Rispondi alle domande seguenti basandoti sul brano sullo spionaggio dei conti correnti.
(a) Quante sono le filiali italiane del colosso bancario da cui l'uomo ha accumulato estratti conto?
(b) Chi è indicato come l'unico esponente di sinistra ad aver visto violata la propria privacy?
(c) Di quale procuratore di Trani sono stati «rubati» i dati nello stesso periodo?

● Brano fornito
━━━━━━━━━━━━━━━━

Come sia stato scoperto il nuovo bubbone non è chiarissimo, negli ambienti giudiziari si parla della denuncia di una delle vittime, dal canto suo Intesa rivendica di avere individuato autonomamente la falla, «il comportamento anomalo è emerso nel corso delle ordinarie attività di controllo». Resta il fatto che per due anni l'uomo ha potuto continuare ad accumulare estratti dei conti correnti accesi presso tutte le 679 filiali italiane del colosso bancario. L'unico esponente di sinistra, secondo quanto è trapelato finora, a vedere violata la sua privacy è stato il presidente della Regione Puglia, Michele Emiliano. Per il resto, la direzione era una sola: oltre alla premier, a sua sorella, al suo compagno di allora Andrea Giambruno, vengono spiati Crosetto, La Russa, il governatore veneto Luca Zaia, il ministro Raffaele Fitto. Insieme a loro, ufficiali di vertice delle forze armate e di polizia. E poi, dato forse più inquietante di tutti, il procuratore nazionale Melillo, proprio nel periodo in cui azzerava l'ufficio di Striano e Laudati: ma questo, all'epoca in cui il bancario metteva il naso nei suoi conti, non lo sapeva ancora nessuno. Nello stesso periodo, venivano «rubati» i dati di un altro magistrato importante, il procuratore di Trani Renato Nitti.

━━━━━━━━━━━━━━━━

● Righe estratte

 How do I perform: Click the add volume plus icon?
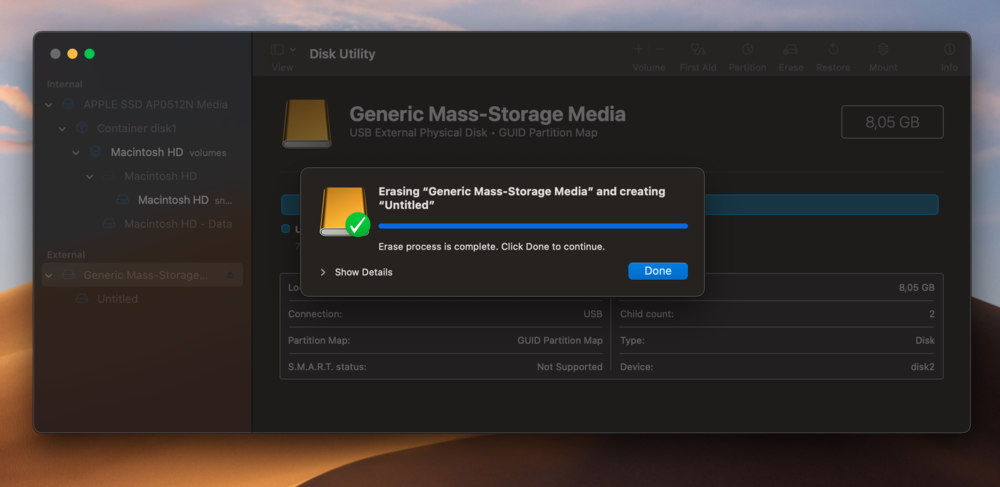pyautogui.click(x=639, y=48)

━━━━━━━━━━━━━━━━

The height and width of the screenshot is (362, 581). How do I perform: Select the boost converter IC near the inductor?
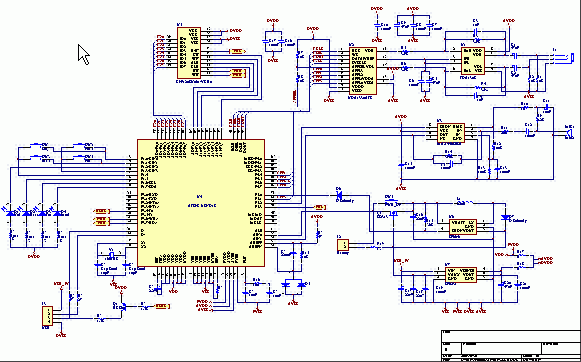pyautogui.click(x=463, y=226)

━━━━━━━━━━━━━━━━

● Risultato finale
(a) Sono 679 filiali.
(b) È Michele Emiliano, presidente della Regione Puglia.
(c) È Renato Nitti.